Ein erotisches Foto für Freund und Freundin? Der Austausch auf dem Handy ist erst unter Jugendlichen erlaubt und ausschließlich zum persönlichen Gebrauch und mit Einwilligung der dargestellten Person. 
Foto: Julian Stratenschulte, dpa | Ein erotisches Foto für Freund und Freundin? Der Austausch auf dem Handy ist erst unter Jugendlichen erlaubt und ausschließlich zum persönlichen Gebrauch und mit Einwilligung der dargestellten Person. 
Christine Jeske
 |  aktualisiert: 01.09.2024 02:35 Uhr

Nacktbilder der Freundin auf dem Handy: Das ist unter Jugendlichen nicht strafbar, wenn die Fotos ausschließlich zur persönlichen Verwendung und mit Einwilligung der dargestellten Person gemacht wurden. Die Verbreitung dieser Fotos ist dagegen strafbar. Ist die Freundin noch keine 14 Jahre alt, dann fällt die Verbreitung unter den juristischen Begriff "Kinderpornografie" - und dann ist auch der Besitz strafbar.

Jugendliche sind sich dessen häufig nicht bewusst, ist die Erfahrung von Hans-Peter Breuner von der Würzburger Fachberatungsstelle von pro familia.

Der Gender- und Sexualpädagoge geht häufig an Schulen: Er informiert Jugendliche über das sogenannte Sexting, den Austausch von Nachrichten und Fotos mit sexuellem Inhalt, und über Cyber-Grooming, das gezielte Ansprechen von Minderjährigen übers Internet, um sexuellen Kontakte anzubahnen.
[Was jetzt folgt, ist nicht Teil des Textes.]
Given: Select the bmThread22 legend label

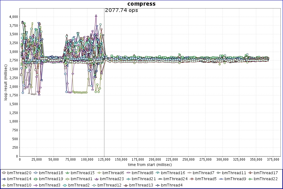Looking at the screenshot, I should pyautogui.click(x=265, y=179).
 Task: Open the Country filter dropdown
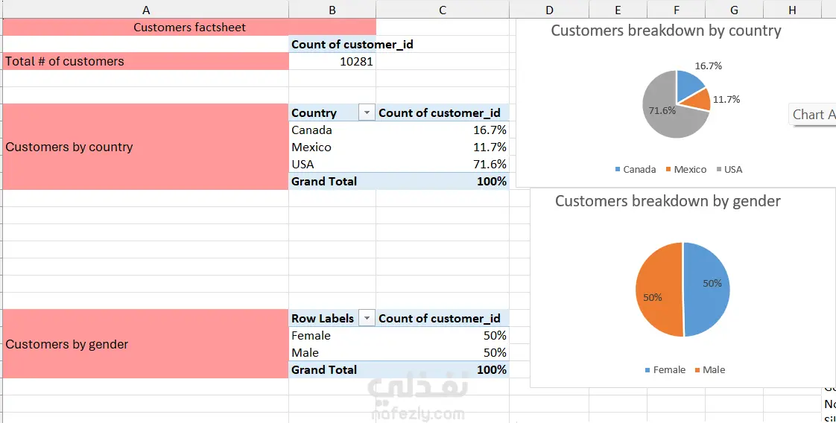click(367, 113)
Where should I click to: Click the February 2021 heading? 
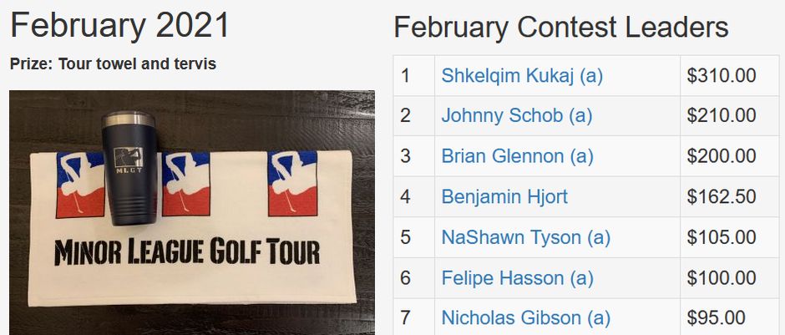(119, 25)
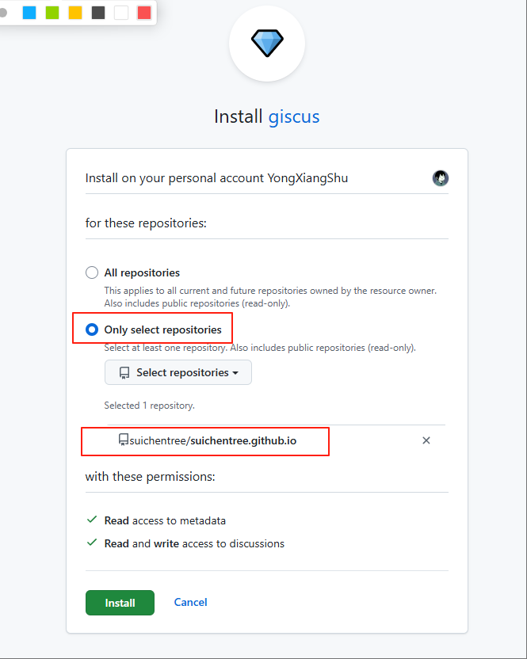The image size is (527, 659).
Task: Open the Select repositories dropdown
Action: [178, 372]
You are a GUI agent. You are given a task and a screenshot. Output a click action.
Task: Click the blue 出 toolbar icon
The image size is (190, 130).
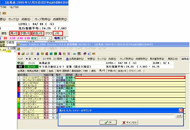38,54
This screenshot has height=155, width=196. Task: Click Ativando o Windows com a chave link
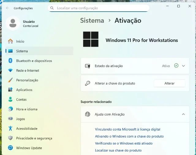[x=129, y=136]
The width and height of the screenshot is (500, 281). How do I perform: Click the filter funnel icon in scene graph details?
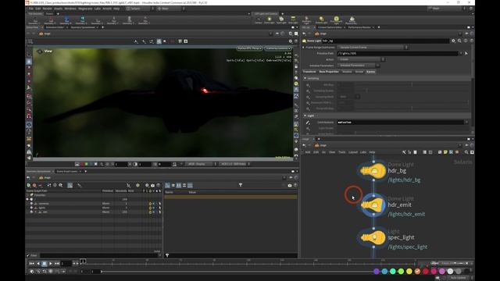(241, 185)
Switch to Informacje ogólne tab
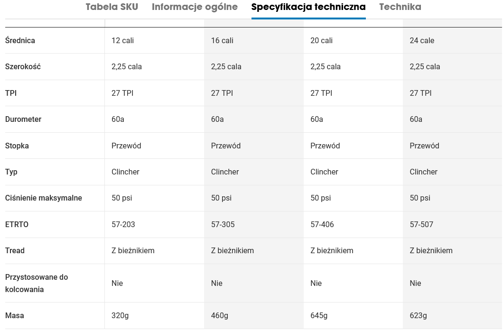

Auch über die Strafbarkeit der fotorealistischen Darstellung sexueller Handlungen von, an oder vor Kindern klärt Breuner auf. 
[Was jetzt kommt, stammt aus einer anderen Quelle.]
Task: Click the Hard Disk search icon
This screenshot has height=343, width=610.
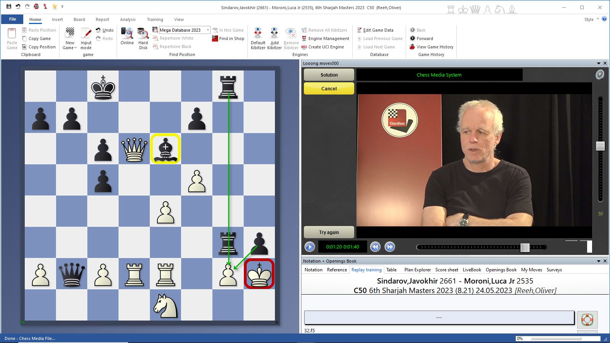Action: coord(143,34)
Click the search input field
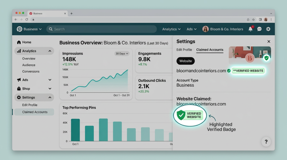 [101, 29]
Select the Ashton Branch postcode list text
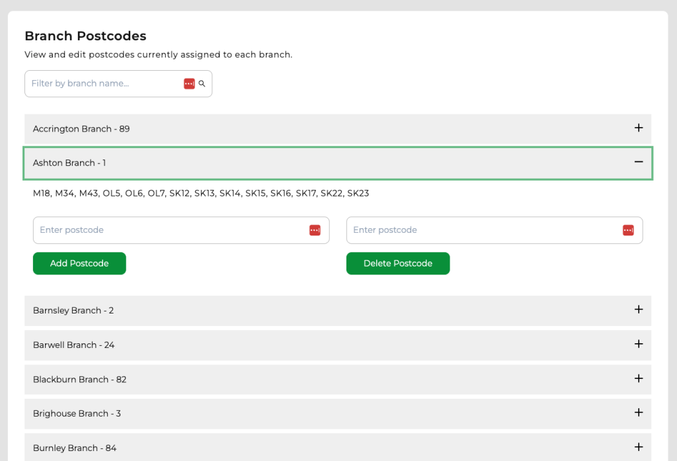Viewport: 677px width, 461px height. (x=200, y=193)
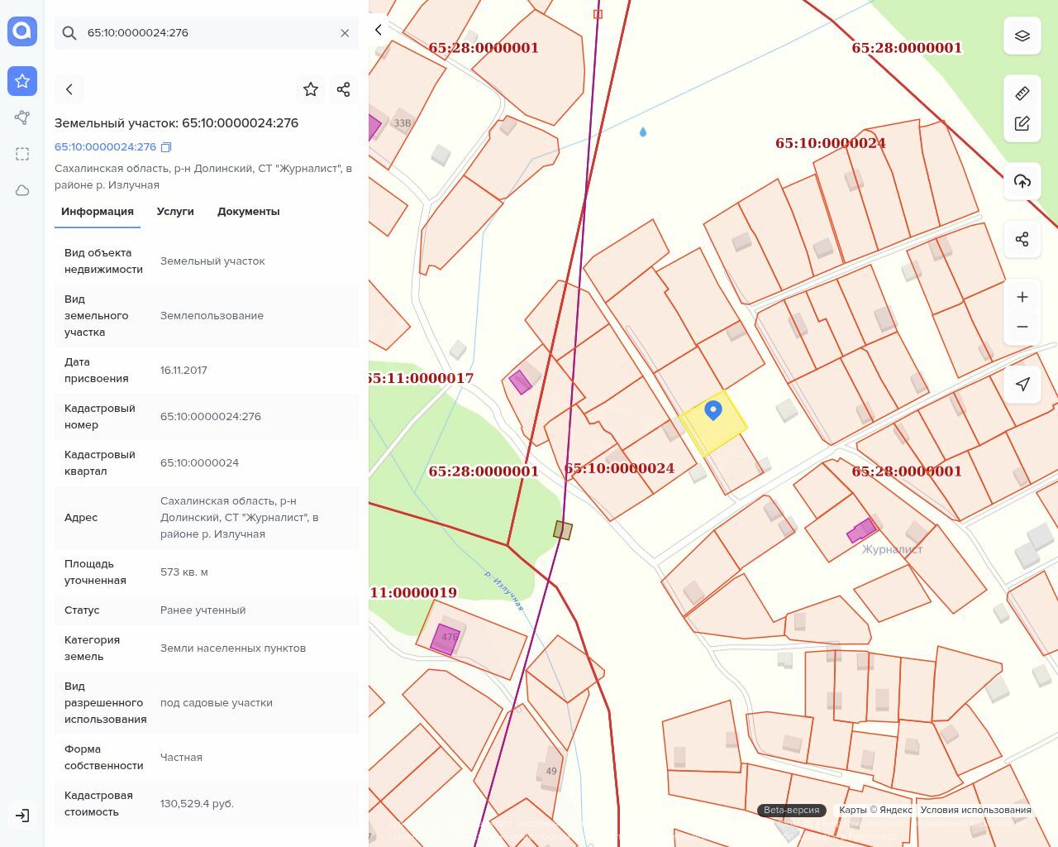This screenshot has width=1058, height=847.
Task: Select the ruler measurement tool
Action: [x=1022, y=93]
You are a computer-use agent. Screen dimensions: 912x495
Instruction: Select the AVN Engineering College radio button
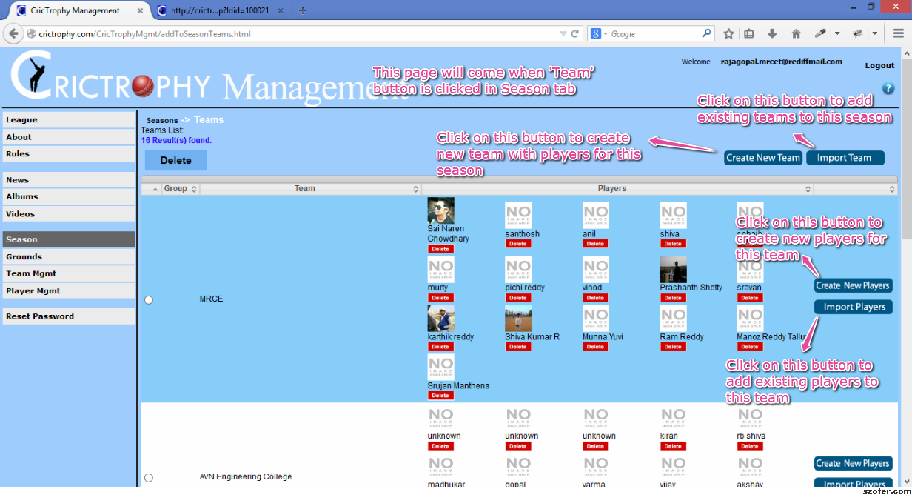pyautogui.click(x=149, y=478)
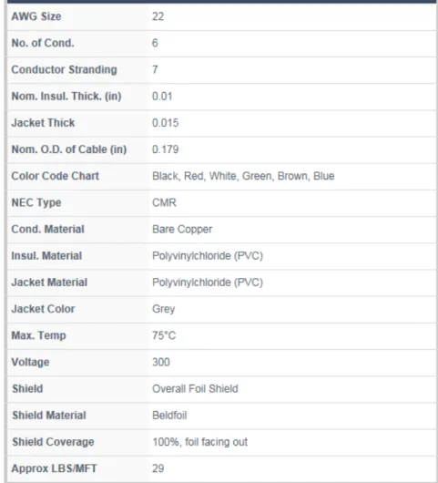Click the Nom. Insul. Thick. value 0.01

(162, 96)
Sexualpädagoge Hans-Peter Breuner vom Team der Beratungsstelle pro familia Würzburg informiert Jugendliche unter anderem in Schulen über Sexting, den Austausch von Nachrichten und Fotos mit sexuellem Inhalt.
Foto: Thomas Obermeier | Sexualpädagoge Hans-Peter Breuner vom Team der Beratungsstelle pro familia Würzburg informiert Jugendliche unter anderem in Schulen über Sexting, den Austausch von Nachrichten und Fotos mit sexuellem Inhalt.

"Sexuelle Bildung ist ein wichtiger Baustein zur Prävention von sexuellem Missbrauch", sagt Breuner. Aufklärung entlaste am Ende auch die Justiz, denn das Ziel sei "die echten Pädokriminellen zu identifizieren". 
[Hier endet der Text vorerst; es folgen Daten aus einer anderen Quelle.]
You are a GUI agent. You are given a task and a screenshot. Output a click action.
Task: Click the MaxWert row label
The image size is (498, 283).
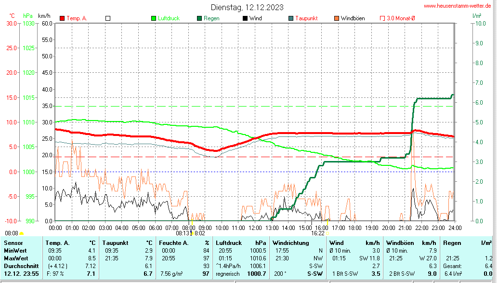(16, 258)

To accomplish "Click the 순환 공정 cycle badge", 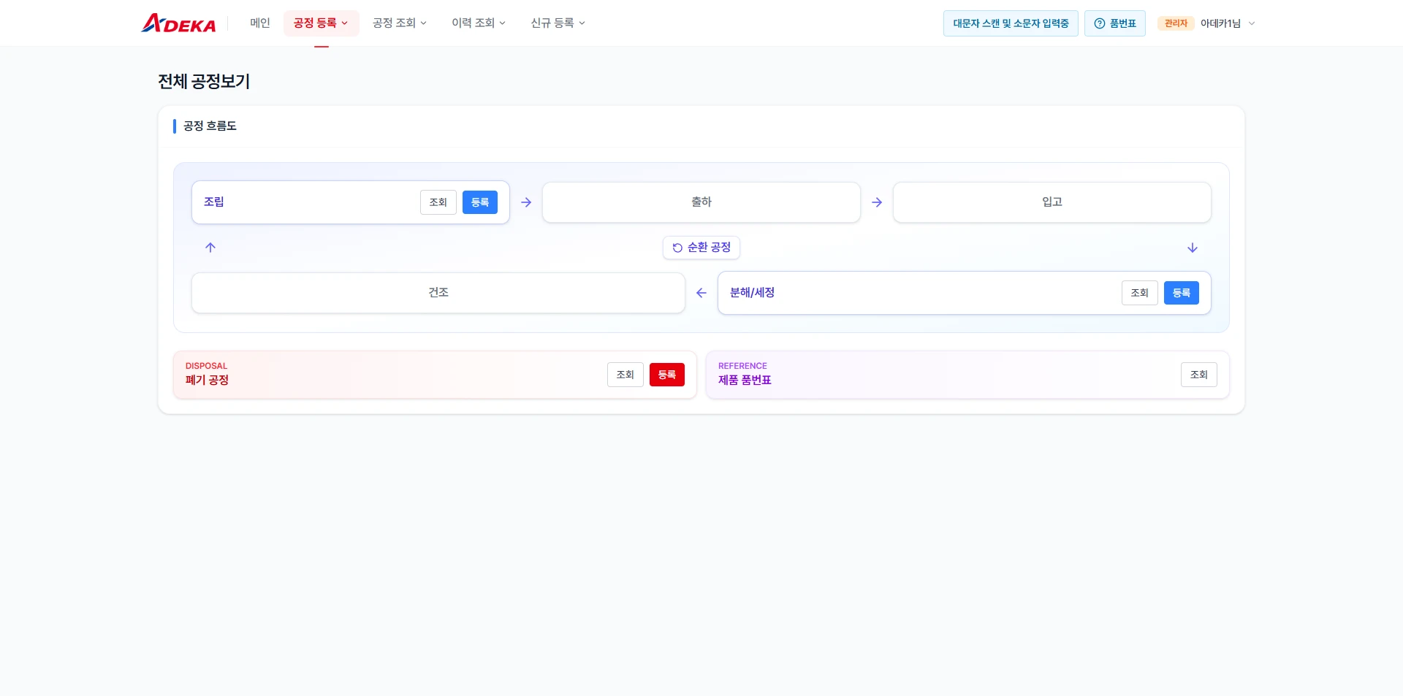I will [702, 248].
Antworten auf zentrale Fragen zum "Sexting" und den Folgen:

Wann machen sich Jugendliche strafbar?

Hans-Peter Breuner schildert ein typisches Beispiel: Ein 14-Jähriger und seine 13 Jahre alte Online-Freundin schicken sich gegenseitig Nacktbilder zu. Sie ist also noch ein Kind. Ein Nacktbild hat der 14-Jährige an seinen besten Freund geschickt, dieser hat es an andere aus der Freundesgruppe weitergeleitet. Eltern wurden darauf aufmerksam und stellten Strafanzeige gegen den 14-Jährigen. Sexting ist erst ab 14 Jahren gesetzlich erlaubt, die Verbreitung gar nicht.

Was wissen Jugendliche über das Thema "Sexting"?

Der Aufklärungsbedarf ist laut Hans-Peter Breuner hoch. Viele Menschen hätten kein Bewusstsein dafür, dass der Austausch von erotischen Fotos, Nacktbildern oder Nacktvideos von einem Kind über Messenger oder Apps wie Snapchat oder WhatsApp - auch wenn es einvernehmlich geschieht - strafbar ist. 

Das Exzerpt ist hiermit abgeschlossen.